After nearly 3 years of Amazon plantation life, someone somewhere invented synthetic rubber, and that worked very well for automobile tires. My granddad was told to close up the plantation and come back to Flint, Michigan. So Nana and my Granddad made a plan. Nana and my Mom and my aunt would fly to New Orleans and stay there for a short time until my grandfather could tie up the loose ends, and then they would all go back to their home in Flint, Michigan.
Nana told me many times that they flew to New Orleans in a Ford Tri-motor airplane. And because she was the first woman to ever fly in one, the pilot asked if she'd like to sit in the cockpit for a bit. Well, of course she wanted to! And she recounted that long flight with all the stops in between. I forget how long it took, but remember, there were no jets then. That big bulk of a plane had 3 motors and a huge interior for that time. I know because when my husband had a little plane, and I went out to the field with him one day, there was an ancient Ford Tri-motor sitting at the Chino Airport! The owner let me look inside, and I could almost see Nana and her two little girls sitting there… almost.
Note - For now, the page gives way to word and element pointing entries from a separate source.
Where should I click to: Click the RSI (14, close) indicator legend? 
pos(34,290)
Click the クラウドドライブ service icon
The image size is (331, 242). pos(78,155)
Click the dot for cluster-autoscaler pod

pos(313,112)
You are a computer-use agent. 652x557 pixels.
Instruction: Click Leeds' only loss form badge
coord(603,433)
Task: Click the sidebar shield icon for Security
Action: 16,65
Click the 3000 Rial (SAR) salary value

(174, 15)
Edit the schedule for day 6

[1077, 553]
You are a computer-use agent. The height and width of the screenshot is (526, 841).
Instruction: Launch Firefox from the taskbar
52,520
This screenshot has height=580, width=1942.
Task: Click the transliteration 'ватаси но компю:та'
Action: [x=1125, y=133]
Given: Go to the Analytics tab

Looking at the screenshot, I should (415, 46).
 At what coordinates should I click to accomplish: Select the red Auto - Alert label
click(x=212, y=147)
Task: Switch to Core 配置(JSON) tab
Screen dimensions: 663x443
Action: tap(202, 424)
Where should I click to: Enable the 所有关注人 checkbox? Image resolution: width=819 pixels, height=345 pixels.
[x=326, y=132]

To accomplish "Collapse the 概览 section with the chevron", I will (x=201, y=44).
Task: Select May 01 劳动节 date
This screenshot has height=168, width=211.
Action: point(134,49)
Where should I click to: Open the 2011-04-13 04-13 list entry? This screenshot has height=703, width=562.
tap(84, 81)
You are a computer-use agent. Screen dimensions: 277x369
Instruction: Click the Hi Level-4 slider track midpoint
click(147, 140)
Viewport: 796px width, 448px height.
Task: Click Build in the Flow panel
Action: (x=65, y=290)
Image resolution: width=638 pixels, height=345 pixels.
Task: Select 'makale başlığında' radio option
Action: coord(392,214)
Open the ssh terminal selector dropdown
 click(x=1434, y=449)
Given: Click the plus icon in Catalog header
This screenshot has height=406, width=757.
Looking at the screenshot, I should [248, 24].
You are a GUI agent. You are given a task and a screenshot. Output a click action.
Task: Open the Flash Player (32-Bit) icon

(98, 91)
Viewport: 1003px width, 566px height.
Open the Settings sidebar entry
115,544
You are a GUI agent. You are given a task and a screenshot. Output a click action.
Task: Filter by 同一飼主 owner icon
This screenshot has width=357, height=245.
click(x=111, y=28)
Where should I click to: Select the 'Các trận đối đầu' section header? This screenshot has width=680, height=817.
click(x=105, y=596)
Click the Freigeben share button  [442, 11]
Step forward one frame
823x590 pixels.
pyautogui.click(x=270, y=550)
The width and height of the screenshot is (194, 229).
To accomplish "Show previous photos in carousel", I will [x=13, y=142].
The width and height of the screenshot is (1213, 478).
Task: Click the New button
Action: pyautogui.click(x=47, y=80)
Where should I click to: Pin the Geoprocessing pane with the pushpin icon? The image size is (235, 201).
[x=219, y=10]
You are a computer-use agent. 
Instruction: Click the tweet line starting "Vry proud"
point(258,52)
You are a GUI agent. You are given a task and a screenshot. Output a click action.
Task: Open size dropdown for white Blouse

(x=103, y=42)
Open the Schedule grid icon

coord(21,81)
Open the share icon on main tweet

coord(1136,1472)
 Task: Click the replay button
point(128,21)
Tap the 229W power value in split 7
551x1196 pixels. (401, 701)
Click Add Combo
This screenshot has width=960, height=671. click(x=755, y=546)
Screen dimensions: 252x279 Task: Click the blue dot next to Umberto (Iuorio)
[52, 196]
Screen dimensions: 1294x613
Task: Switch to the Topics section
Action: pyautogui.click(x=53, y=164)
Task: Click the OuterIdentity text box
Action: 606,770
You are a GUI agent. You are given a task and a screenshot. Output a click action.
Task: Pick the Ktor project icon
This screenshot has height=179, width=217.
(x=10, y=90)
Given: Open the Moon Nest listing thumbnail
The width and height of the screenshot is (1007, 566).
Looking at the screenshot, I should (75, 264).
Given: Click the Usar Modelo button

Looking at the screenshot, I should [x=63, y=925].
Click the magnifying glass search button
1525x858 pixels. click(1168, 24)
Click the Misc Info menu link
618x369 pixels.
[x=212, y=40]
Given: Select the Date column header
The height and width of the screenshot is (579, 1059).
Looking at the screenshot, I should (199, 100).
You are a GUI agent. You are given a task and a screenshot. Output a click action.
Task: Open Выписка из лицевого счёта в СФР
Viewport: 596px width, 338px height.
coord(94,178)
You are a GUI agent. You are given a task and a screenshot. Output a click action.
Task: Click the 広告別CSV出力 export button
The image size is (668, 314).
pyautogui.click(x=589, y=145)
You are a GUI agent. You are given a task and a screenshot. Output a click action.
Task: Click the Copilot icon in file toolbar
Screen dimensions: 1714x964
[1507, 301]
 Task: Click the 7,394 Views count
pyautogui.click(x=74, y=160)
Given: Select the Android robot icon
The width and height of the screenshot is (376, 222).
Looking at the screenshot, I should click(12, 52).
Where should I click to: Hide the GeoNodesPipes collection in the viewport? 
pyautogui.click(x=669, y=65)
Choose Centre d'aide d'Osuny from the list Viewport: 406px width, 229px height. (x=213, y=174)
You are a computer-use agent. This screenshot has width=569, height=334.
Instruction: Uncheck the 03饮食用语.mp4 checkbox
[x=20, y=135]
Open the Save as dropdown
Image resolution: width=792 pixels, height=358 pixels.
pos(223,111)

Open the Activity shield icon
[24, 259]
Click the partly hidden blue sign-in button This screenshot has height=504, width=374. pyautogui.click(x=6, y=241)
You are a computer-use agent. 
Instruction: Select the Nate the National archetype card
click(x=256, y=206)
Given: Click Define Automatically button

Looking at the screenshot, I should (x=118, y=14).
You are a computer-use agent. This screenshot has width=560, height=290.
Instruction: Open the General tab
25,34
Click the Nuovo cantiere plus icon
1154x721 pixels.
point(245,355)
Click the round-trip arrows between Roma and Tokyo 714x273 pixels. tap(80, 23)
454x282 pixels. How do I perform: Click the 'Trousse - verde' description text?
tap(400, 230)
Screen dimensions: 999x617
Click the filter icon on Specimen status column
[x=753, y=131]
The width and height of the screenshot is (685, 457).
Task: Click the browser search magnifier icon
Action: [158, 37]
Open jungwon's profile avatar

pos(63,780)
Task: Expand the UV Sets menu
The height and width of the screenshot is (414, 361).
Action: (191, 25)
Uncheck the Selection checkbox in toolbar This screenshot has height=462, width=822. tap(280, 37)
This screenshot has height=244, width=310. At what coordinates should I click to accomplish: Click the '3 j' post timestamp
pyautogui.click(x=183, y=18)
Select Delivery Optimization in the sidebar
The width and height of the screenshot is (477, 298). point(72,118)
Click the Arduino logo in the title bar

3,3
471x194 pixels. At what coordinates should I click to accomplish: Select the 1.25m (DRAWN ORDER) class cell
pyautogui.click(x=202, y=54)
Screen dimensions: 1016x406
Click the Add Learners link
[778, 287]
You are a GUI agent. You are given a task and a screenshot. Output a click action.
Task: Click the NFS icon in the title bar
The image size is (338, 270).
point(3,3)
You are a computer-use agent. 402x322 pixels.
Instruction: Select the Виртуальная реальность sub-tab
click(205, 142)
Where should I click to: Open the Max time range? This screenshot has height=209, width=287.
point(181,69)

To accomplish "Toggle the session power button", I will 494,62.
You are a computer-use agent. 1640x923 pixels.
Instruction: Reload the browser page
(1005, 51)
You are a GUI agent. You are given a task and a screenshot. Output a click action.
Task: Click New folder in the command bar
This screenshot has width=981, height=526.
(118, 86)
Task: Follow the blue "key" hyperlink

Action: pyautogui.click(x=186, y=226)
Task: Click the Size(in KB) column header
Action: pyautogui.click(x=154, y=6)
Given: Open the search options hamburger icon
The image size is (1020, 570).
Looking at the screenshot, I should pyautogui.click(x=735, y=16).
My granddad closed the plantation down as quickly as he could, and then, when he got to Mexico, he hopped a boat to take him across the Caribbean to New Orleans. There was a bad storm, the boat sank, and my grandfather drowned.
Somehow, his body washed ashore and was found. His corpse was put into a box and put on a train to Minatitlan. Nana waited on that train platform in Minatitlan in the state of Vera Cruz, and claimed his body. My grandfather, John Rogge, who I never knew is buried there in that city in Mexico where I've never been.